Two other ideas that I think would make cute magnets are pink roses and starfish.

Thanks so much!!
Michele R.(CA)

Ohmay Designs with 112 entries is Ginny who is a follower :)

Agape Bebe with 154 entries is Fran who is also a follower :)

Baby Yaya with 158 entries is Erin, Maker of Chimes who said:
love the full body bib with baseballs... and this would be going to my sister in law who is expecting their first

Sweet Seat with a whooping 358 entries was a Anonymous entry who left an email they said:
I like the bumble bee seat. I would give it to my niece.

Knittaddiction with 181 entries is House of Monkees who said:
I love her beanie leg warmer set in coral! I would choose the Blue in a toddler/kid size for my son!
She has really neat items in her shop!

Last but not least the winner of the $50 Victoria Secret giveaway..... First I would like to say a Thanks you to all those who blogged and entered all my giveaways! This giveaway had a impressive 235 entries!
The Winner is...... Sarah who said:
I emailed 5 friends about your giveaway and CC it to you!
What a wonderful contest, thanks for the chance!!

Emails have been sent to all the winners they have 36 hours to respond or I will have to draw a new winner!

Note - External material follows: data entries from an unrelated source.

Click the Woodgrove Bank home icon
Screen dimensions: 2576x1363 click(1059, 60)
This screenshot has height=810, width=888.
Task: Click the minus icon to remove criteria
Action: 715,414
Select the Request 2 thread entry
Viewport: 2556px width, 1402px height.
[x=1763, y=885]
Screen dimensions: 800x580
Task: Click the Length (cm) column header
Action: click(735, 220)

Want to enter another great giveaway for some See's Candies gift Certificate?? Be sure to check out my current giveaways.

Sunday, February 1

Digi Fun Contest Voting and possibly a 2 Winner GIVEAWAY



So voting is up and running at Short Pump Preppy. I posted earlier in the week of a picture I digitally altered of my Son Owen and entered the contest. I REALLY want to win.
So much so that I want you to win if I win! If I win this post will turn into a Giveaway!
So those of you who head over to Short Pump Preppy and vote for DREAMING OF PRINCE OWEN and leave a comment here letting me know will be entered to win a Gift Certificate for a 1 pound box of See's Candies I will Choose 2 WINNERS!!!
Voting Ends there on February 8th so hurry and vote! Get your friends and family to vote too! They are more than welcome to come here and leave a comment letting me know they did so for a chance to win also. I'm going to leave it open Worldwide! Pretty sweet right? She will announce the winner's on the 9th and if that winner is me I will draw a winner soon after and mail out on either the 9th or 10th so hopefully you'll get the Gift Certificate before Valentine's Day.

Only one requirement to gain entry and that's simple VOTE for my Owen! Easy Right!